Wednesday, May 15, 2013

Israel Inflation Rate Drops to 0.8%, Below Target

Israel’s inflation rate dropped to a six-year low in April, adding to the economic evidence that spurred policy makers to cut borrowing costs yesterday.


Annual inflation slowed to 0.8 percent in April from 1.3 percent in March, the Jerusalem-based Central Bureau of Statistics reported today.

That’s in line with the median estimate in a Bloomberg survey of 14 economists and puts inflation below the government’s 1 percent to 3 percent target for the first time since July 2007.

Consumer prices rose 0.4 percent from the previous month, as expected. “There are no inflationary pressures at present except for housing prices,” Victor Bahar, deputy manager of Bank Hapoalim Ltd.’s economics department, said by phone from Tel Aviv.

“There is a global effect, there is no inflation in any Western country.”

In an unscheduled move yesterday, the Bank of Israel, led by Governor Stanley Fischer, cut the benchmark interest rate by a quarter percentage point to 1.5 percent and pledged to buy about $2.1 billion by the end of the year, in an effort to tame the shekel’s gains.

The currency has advanced 2.7 percent this year, the second-biggest after Mexico’s peso among the 31 most-traded currencies.

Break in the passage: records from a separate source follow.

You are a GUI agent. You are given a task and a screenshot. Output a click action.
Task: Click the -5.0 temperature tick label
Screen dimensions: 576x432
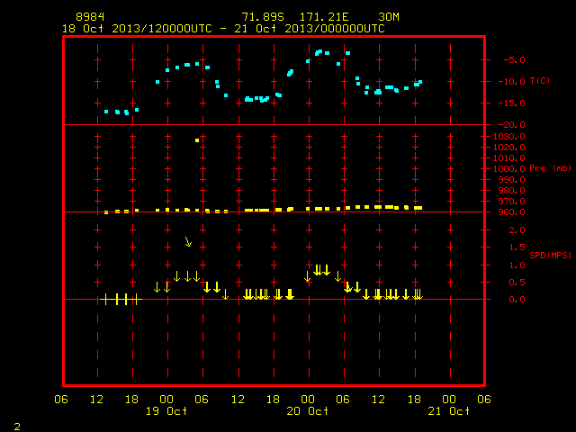click(514, 60)
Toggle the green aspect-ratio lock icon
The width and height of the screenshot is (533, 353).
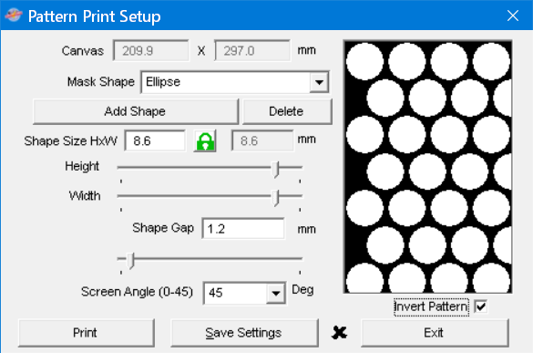point(205,141)
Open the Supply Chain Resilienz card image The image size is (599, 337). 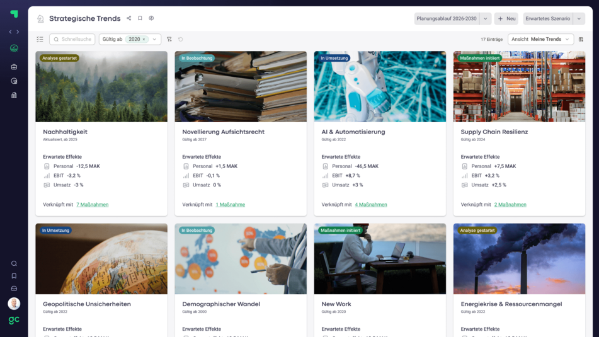(x=519, y=87)
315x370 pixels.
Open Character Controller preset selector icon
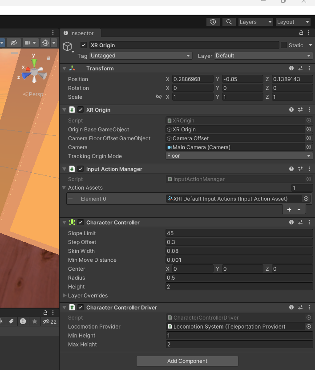[300, 223]
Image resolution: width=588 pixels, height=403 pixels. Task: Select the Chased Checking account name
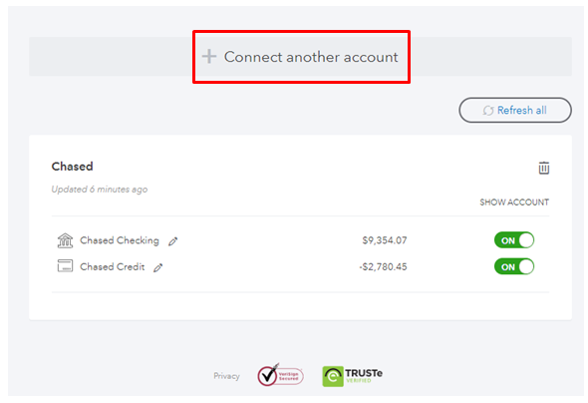click(120, 240)
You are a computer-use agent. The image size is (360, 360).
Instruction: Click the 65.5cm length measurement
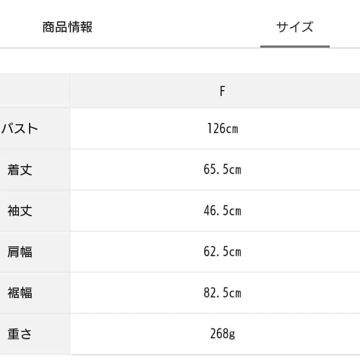coord(222,170)
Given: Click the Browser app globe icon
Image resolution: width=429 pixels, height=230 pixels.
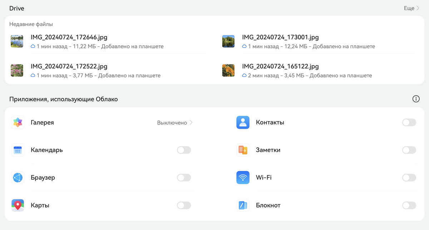Looking at the screenshot, I should [x=18, y=178].
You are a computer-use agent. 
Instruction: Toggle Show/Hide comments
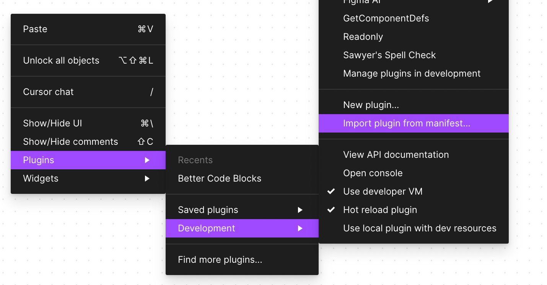(70, 142)
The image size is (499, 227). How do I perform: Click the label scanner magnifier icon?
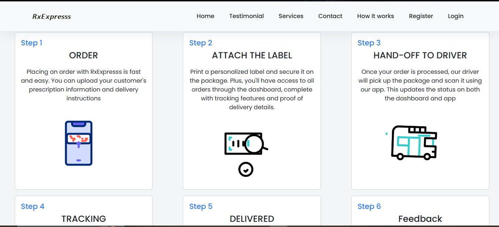pos(246,144)
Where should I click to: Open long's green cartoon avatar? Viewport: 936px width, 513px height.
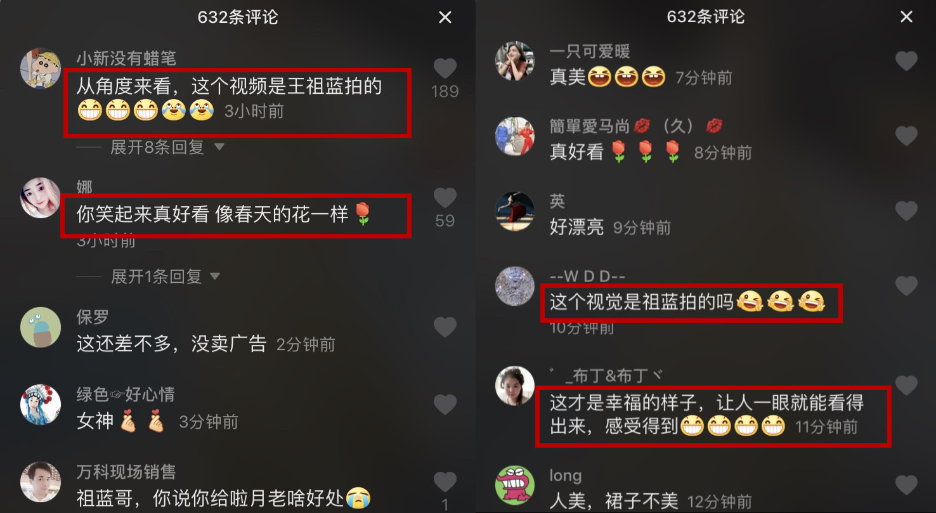515,485
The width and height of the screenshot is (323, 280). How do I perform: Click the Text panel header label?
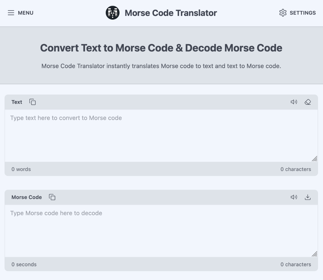(17, 102)
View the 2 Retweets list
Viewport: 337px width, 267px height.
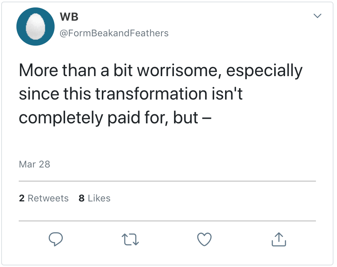(x=44, y=198)
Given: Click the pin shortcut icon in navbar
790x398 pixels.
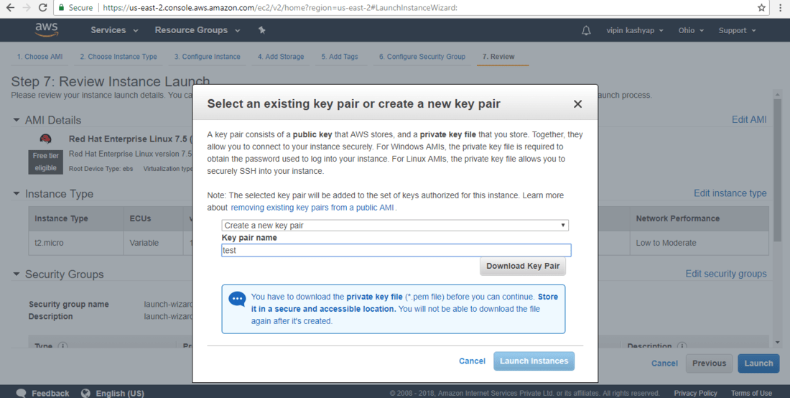Looking at the screenshot, I should pyautogui.click(x=262, y=30).
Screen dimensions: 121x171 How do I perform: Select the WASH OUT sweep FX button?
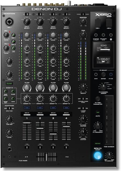coord(6,99)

The currency strengthened this year as investors were lured by the start of natural gas production and rates more than double the U.S.’s.

Fischer Departure

The Bank of Israel started buying dollars in April for the first time in two years to arrest the shekel’s climb and bolster exports, which make up about 40 percent of Israel’s economy.

The central bank move came a little more than a month before Fischer plans to step down. The former No. 2 at the International Monetary Fund said he was leaving for personal reasons, mostly because his family is in the U.S. and he has achieved many of the goals he wanted to accomplish.

The rate cut came hours before before Israel’s Cabinet approved a spending plan designed to contain the budget deficit at 4.65 percent of gross domestic product this year and 3 percent in 2014.

“The recent agreement on Israel’s 2013-14 budget means that the Bank can convince itself that fiscal policy is at least ’anchored’, and this allows more aggressive monetary policy,” David Lubin, chief emerging-markets economist at Citigroup Inc., wrote in an e-mailed report.

The central bank has gradually reduced the rate from 3.25 percent in 2011, in large part to shore up the economy amid the European debt crisis.

Inflation Expectations

“Domestically, there is more competitiveness, more regulation, cellphone prices fell dramatically in Israel, six months ago preschool became free of charge,” said Bahar. “Food prices have been under pressure since the social protests” of 2011, he said.

Economic growth is forecast to slow to 2.8 percent this year, from 3.2 percent in 2012, excluding first-time natural-gas revenue forecast to add another percentage point, according to the central bank.

Economists’ average 12-month inflation expectations declined to 1.8 percent, the lowest since 2009, according to a central bank survey released March 17.